#### What you will do:
Please repeat each line below exactly, with no images in the copy.

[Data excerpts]
┏━━
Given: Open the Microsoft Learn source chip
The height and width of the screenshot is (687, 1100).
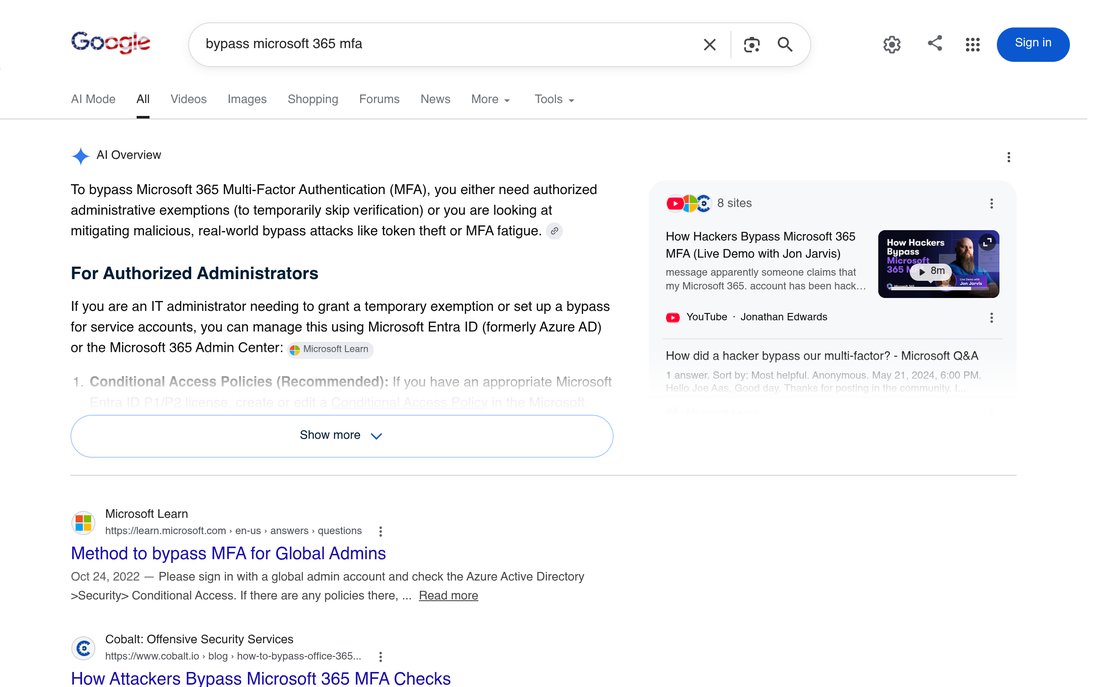Looking at the screenshot, I should pos(330,349).
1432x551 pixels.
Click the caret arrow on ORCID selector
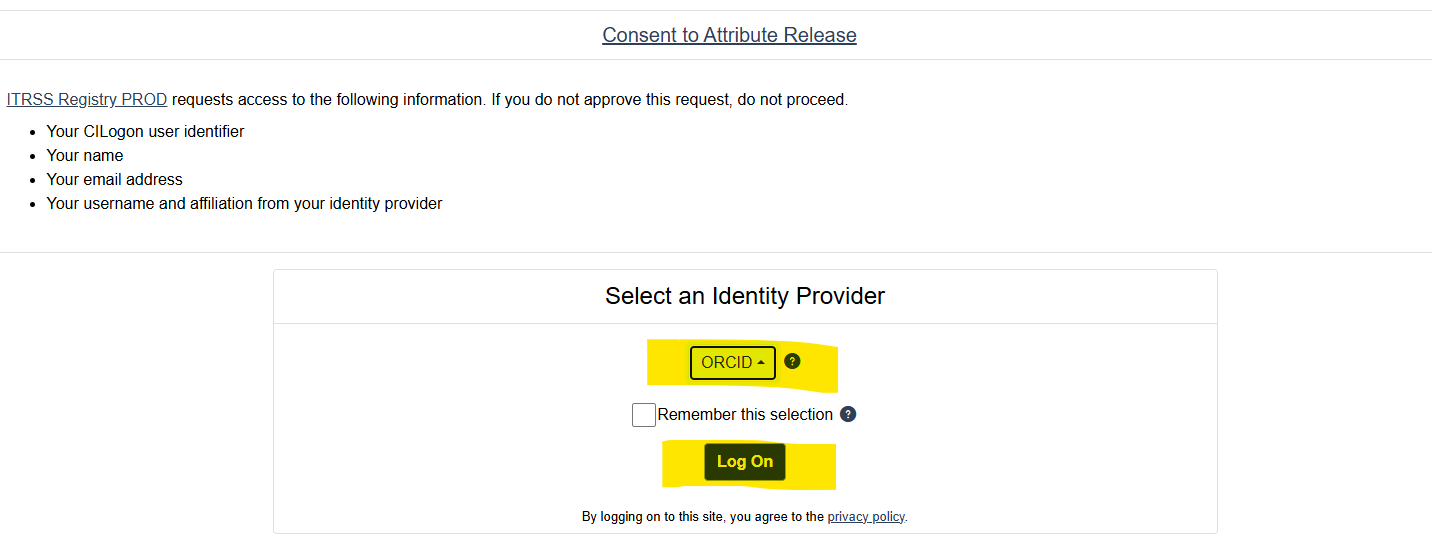coord(761,363)
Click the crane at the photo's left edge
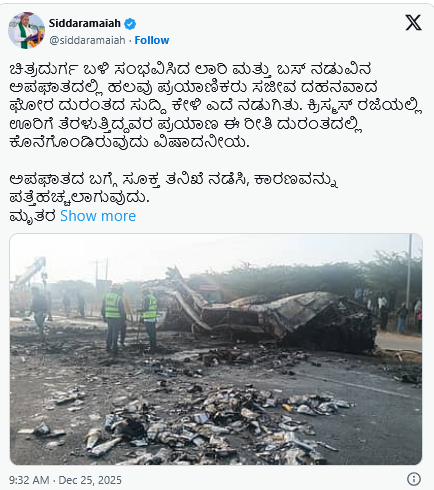The height and width of the screenshot is (490, 434). point(28,275)
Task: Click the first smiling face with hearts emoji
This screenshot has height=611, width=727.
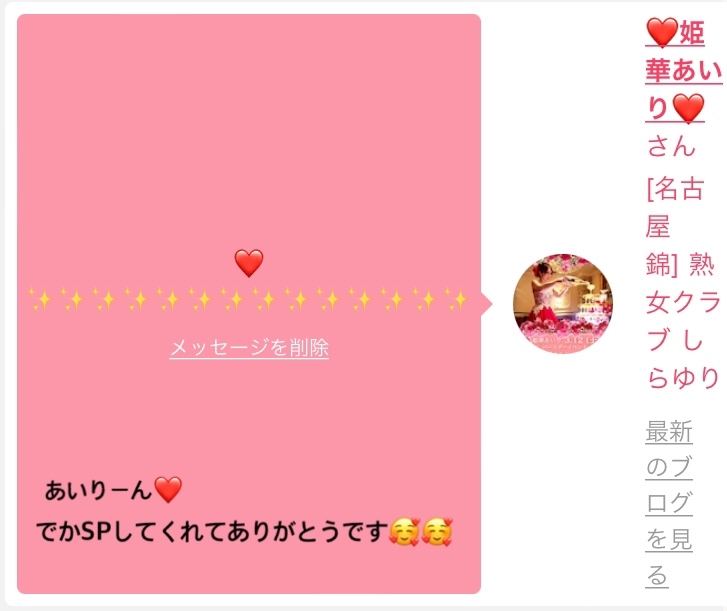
┗━━
#### Answer space:
Given: Open the Microsoft Learn source chip
The height and width of the screenshot is (687, 1100).
Looking at the screenshot, I should pos(330,349).
1432x551 pixels.
Click the caret arrow on ORCID selector
coord(761,363)
Click the crane at the photo's left edge
The height and width of the screenshot is (490, 434). point(28,275)
Task: Click the first smiling face with hearts emoji
This screenshot has height=611, width=727.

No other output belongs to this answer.